Если здесь easy go, то, наверное, там easy come,
В том единственном виде, в котором естественны люди.
Красота — это крест. Ты готова взвалить и нести?
Быть распятой гвоздями завистливых взоров и сплетен?
Воспарит до небес, а потом уместится в горсти
И растает впотьмах, оставляя уродство на свете.
Но пока что в часах робко тикает время-назад,
А радист истекает морзянкой, как клюквенным морсом,
Ты из прочих засад на земле выбирай райский сад
И долой улетай из системы ее кровеносной.
***
С той поры, как Бог со́здал Еву в упрек Лилит,
У Адама дергает слева и бок болит.
В кипарисовых рощах бродит он, обнажен,
И по-тихому ропщет вроде на выбор жен:
«Командир!
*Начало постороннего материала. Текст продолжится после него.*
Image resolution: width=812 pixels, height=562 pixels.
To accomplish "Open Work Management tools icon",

Без обид, чего там… — бубнит, смеясь, —
В гости к Еве заходит черт, он на вид змея‑с,
Подарили вы море, горы и в небе бра,
И фемину, что мне покорна, взамен ребра,
Но скажу я вам, Боже, рожу свою воздев,
Мне гораздо дороже общество юных стерв,
Эту страсть не отбили розги, псалмы и бром.
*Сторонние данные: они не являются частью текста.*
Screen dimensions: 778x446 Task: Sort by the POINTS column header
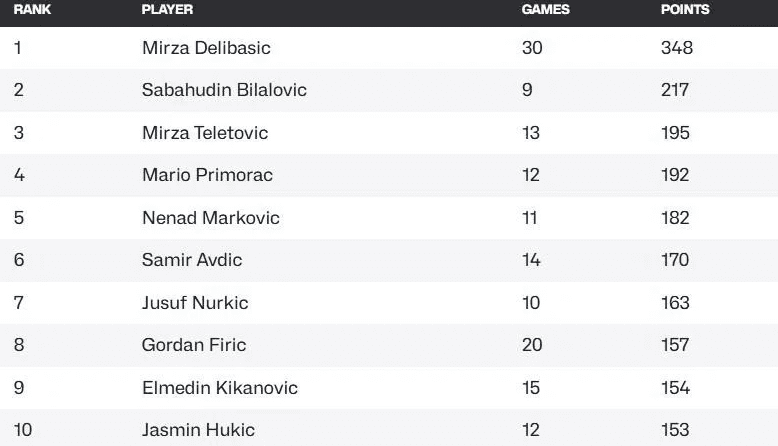point(685,9)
Возвращайте, как было, Черт с ним, с моим ребром».
Молитва
Не забирай ее, Господи! Пусть живет.
Пусть остаются теплыми грудь, живот.
Все, что просил по осени на нужду,
Не посылай мне, Господи! Подожду.
Не отнимай у губ ее сладкий дух.
Лучше старух забытых тобою двух
Вынь из земного ада в небесный рай.
Только ее не надо, не забирай!
Знаешь, ничтожно мало она жила,
Видишь, душа — воздушные кружева,
Слышишь, как голос тихий сквозь вой стихий,
Словно молитву шепчет ее стихи.
Хоть не грешила, всё же грехи прости.
Тело — пушинка, больно тонка в кости,
Не утолит кровавое воронье.
Боже, помилуй, не забирай ее!
Дай домечтать, доплакать и долюбить.
А про меня не думай, уж так и быть.
Все, что я клянчил давеча в сентябре,
Не посылай, не надо. Оставь себе…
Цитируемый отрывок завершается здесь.